UNIVERSITY OF CALIFORNIA - IRVINE EurekAlert 19 Nov 18;
Irvine, Calif. - Smoke from widespread fires in Indonesia in the summer and fall of 2015 hung heavily over major urban centers in Southeast Asia, causing adverse health effects for millions of people. The afflicted could not have known that the polluted air they were breathing contained carbon from plants that were alive during the Middle Ages.
During the prolonged conflagration, which was triggered by an El Nino-driven drought, scientists collected smoke particles on the campus of the National University of Singapore and sent the samples to their colleagues at the University of California, Irvine. UCI's researchers dated the isotopes of the particles' carbon atoms, finding them to have an average age of 800 years.
Combining this analysis with atmospheric modeling of the wind-driven movement of smoke plumes in fall 2015, the team sleuthed out the source of the harmful cloud: smoldering peat on the islands of Borneo and Sumatra. The findings were published today in Proceedings of the National Academy of Sciences.
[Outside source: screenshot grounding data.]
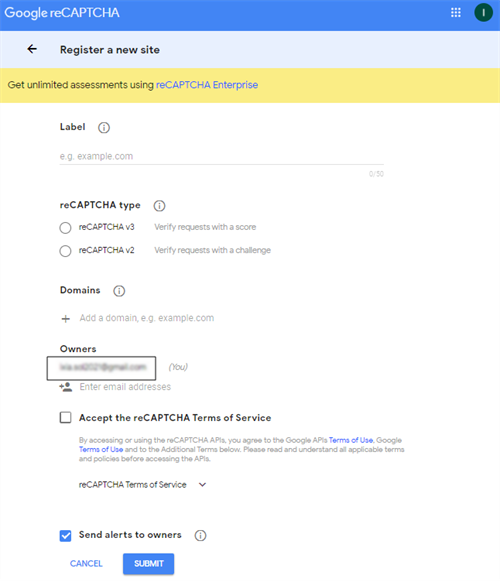500x582 pixels.
Task: Open the Google apps grid menu
Action: pyautogui.click(x=456, y=13)
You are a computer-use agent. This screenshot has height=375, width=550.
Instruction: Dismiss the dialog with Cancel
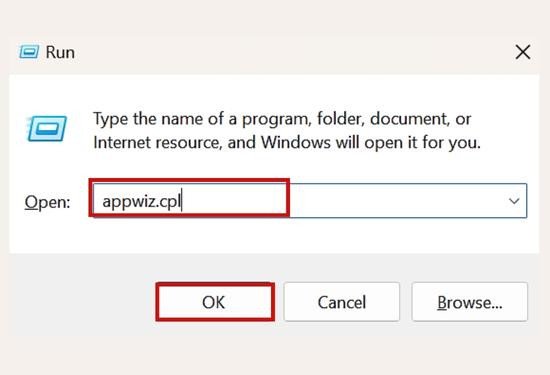pyautogui.click(x=342, y=302)

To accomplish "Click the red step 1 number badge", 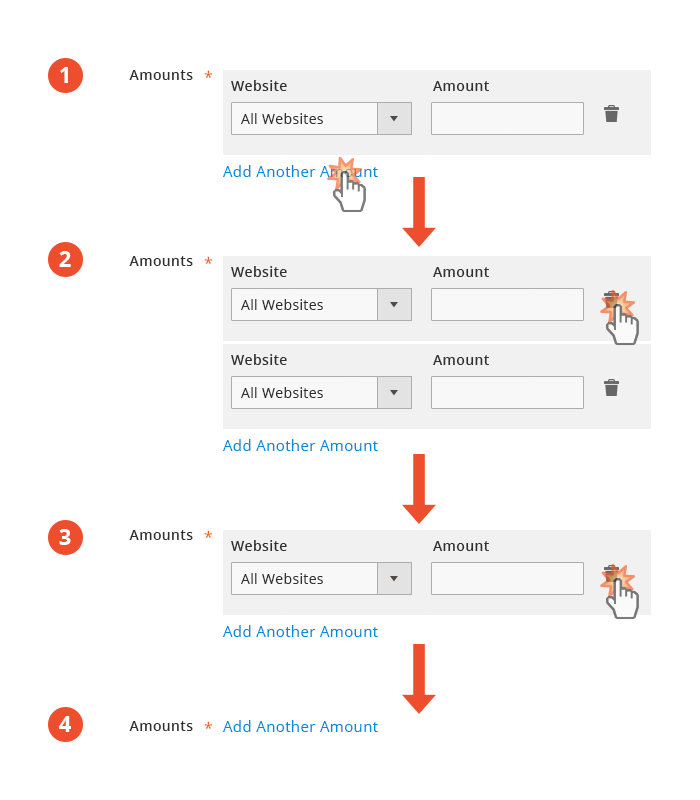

"Our research shows that almost all of the smoke emissions originated from the burning of Holocene-aged peat," said first author Elizabeth Wiggins, a postdoctoral research fellow at NASA's Langley Research Center who led the study as a Ph.D. candidate in Earth system science at UCI, graduating in 2018. "Although this peat has functioned as a massive terrestrial carbon storage reservoir over the last several thousand years, it is now a significant source of carbon to the atmosphere."